**Page extract**.
This is a really good idea. Perhaps what could be fine-tuned are the parameters for some of the variables.

-------------------------------------------------------------------------------------

*Story Hour Title:* Thread Title
*Author:* Author's Name
*Number of Threads:* (example as before, each links to the actual thread in question) 5
*Links: * Book I | Book II (part 1) | Book II (part 2) | Book III | Book IV
*Setting:* Homebrew (Homebrew Name), or Printed Setting Name 
*Started:* Starting Date - Month and Year

****Number of Updates*: The total number of story updates (does not include commentary, must include actual prose).

****Overview/Teaser:* Provides a teaser of what's to come. An overview might be self-defeating for some readers.

*Sample Reader Comment:* Include any quotes and their author - up to a number of three?

****Subscribers:* A list of posters who follow the story or provide regular comments. For those few SH's cherished by so many, a simple "Enworld" the simplest description.

*Status:* Either "Ongoing", "Dormant", "Finished" or "Abandoned". Abandoned could be too negatively connotative? However it might be suitable as it is better to make the reader aware not to expect anything more from a particular thread. 

*Average Frequency of Installments:*  [Only to be included for Ongoing Story Hours]
Highly Regular (Daily), Very regular (A few times a week), Regular (about once a week), Somewhat Regular (about every fortnight to month), Infrequent (about once a month to three months). If something has not been updated for three months, it goes into the Dormant category above. If it has not been updated for a year, it goes into the abondoned category. When an author notifies that a thread is complete, it is put in the finished category.

**Written request**.
Answer these questions about the story hour template above.
(a) What four values does the template allow for the Status field?
(b) What update frequency counts as "Regular" in the installment scale?
(c) What does the Number of Updates field not include?

**Recorded data**.
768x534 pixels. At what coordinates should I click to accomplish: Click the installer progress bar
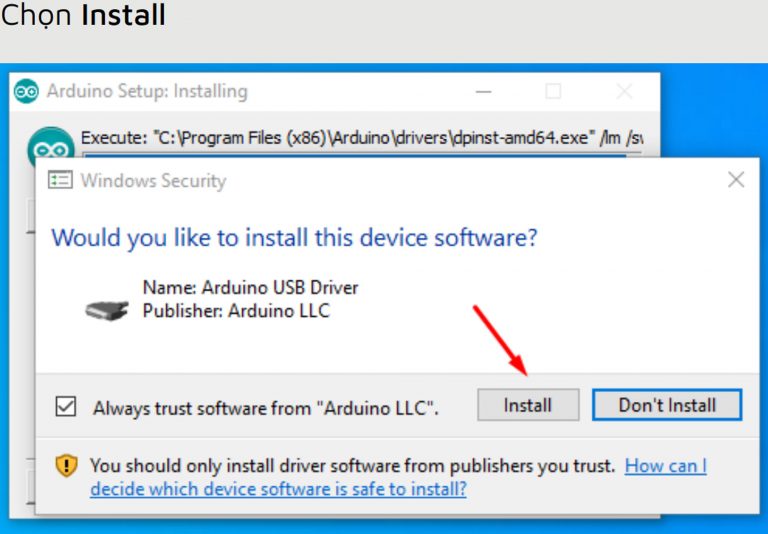tap(360, 154)
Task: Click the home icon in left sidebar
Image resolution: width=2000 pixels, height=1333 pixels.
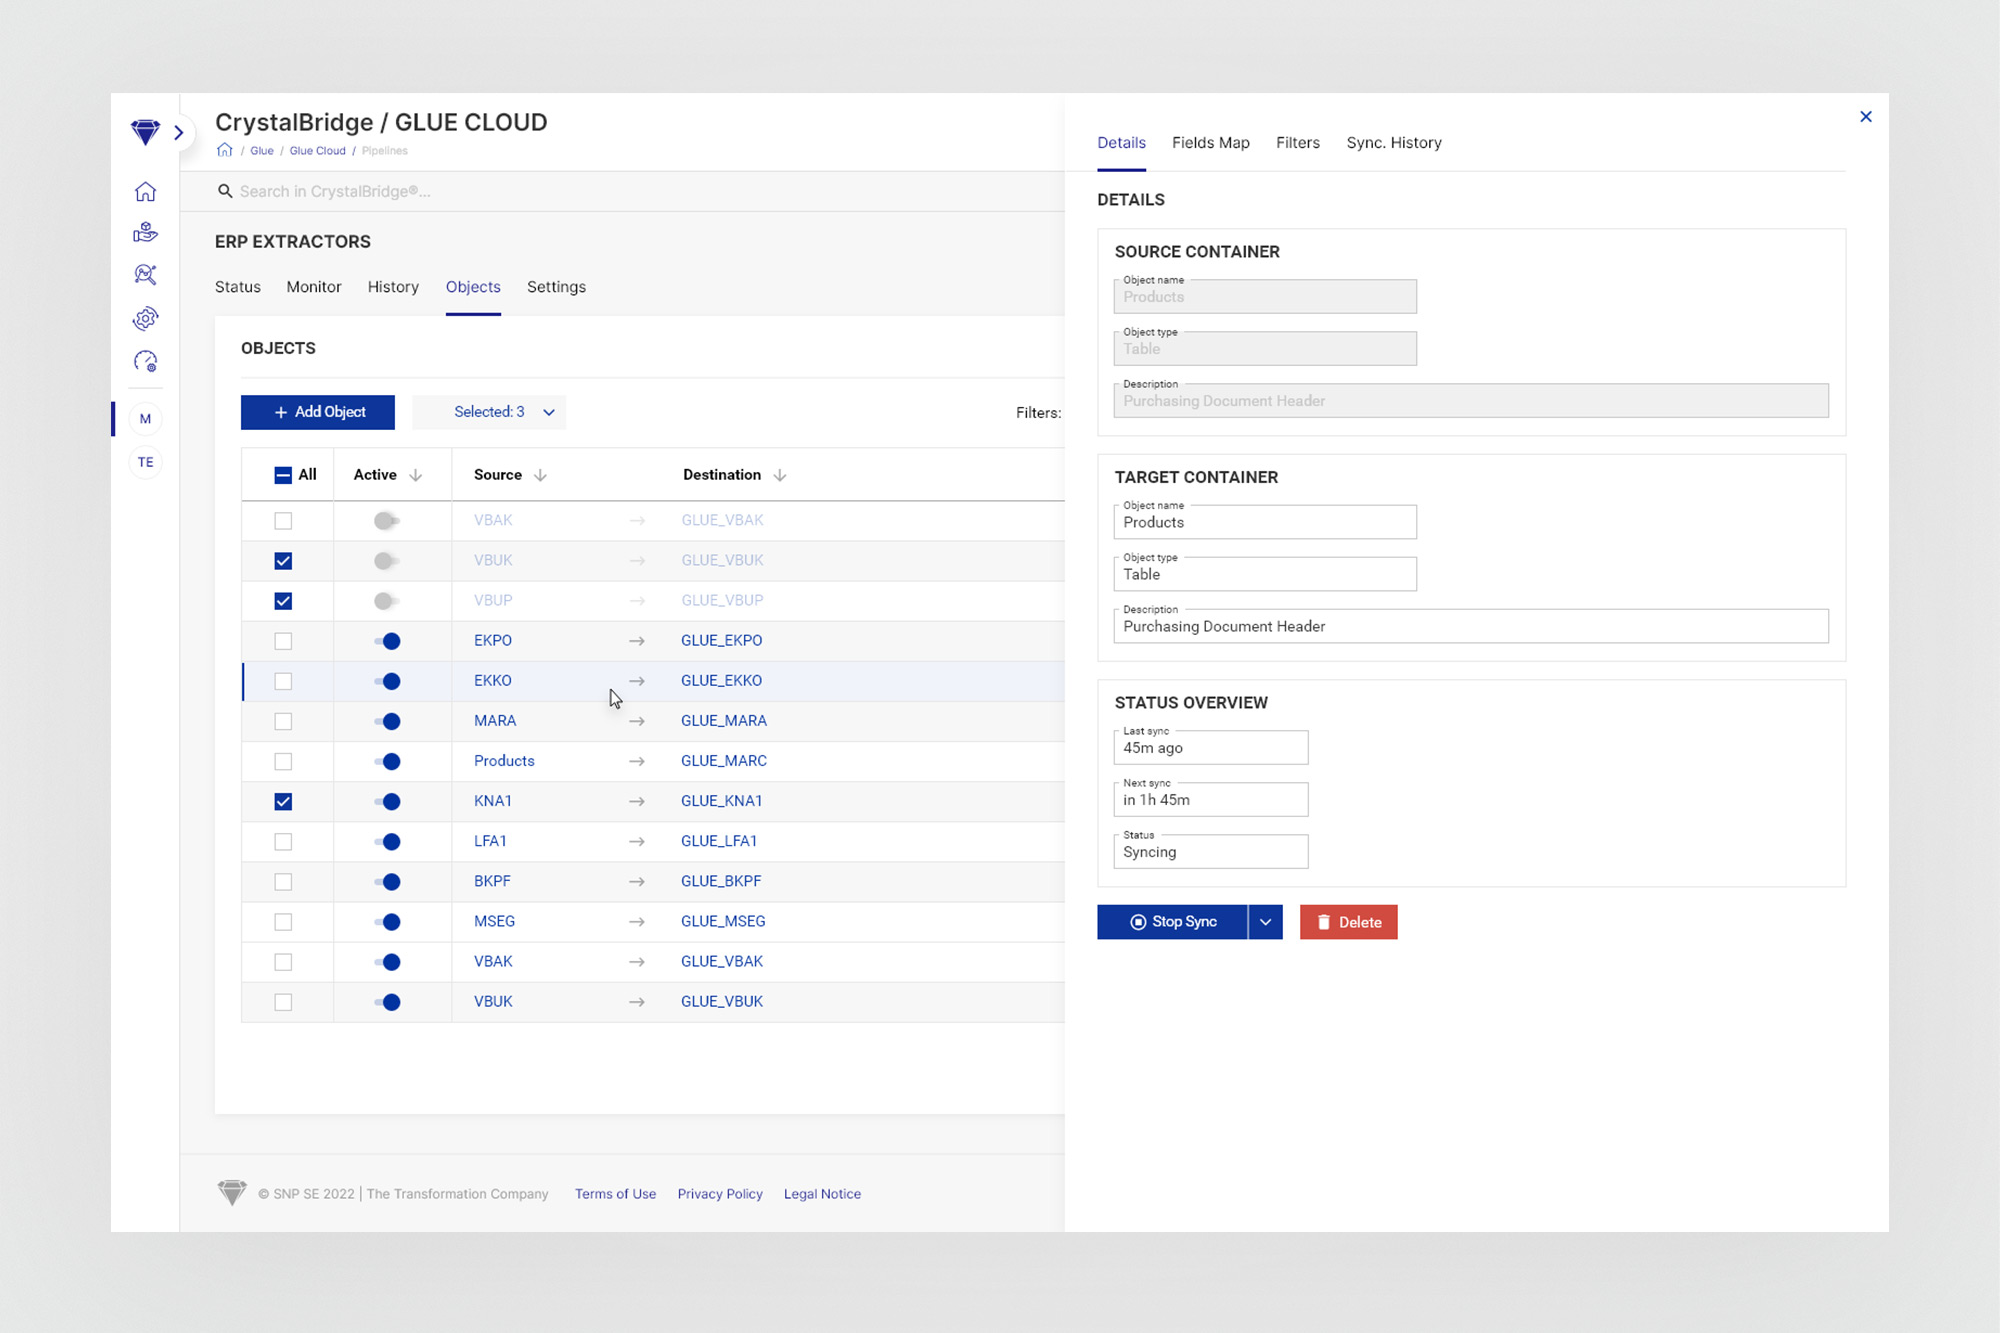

**Correct output**.
(a) "Ongoing", "Dormant", "Finished" or "Abandoned"
(b) About once a week
(c) Commentary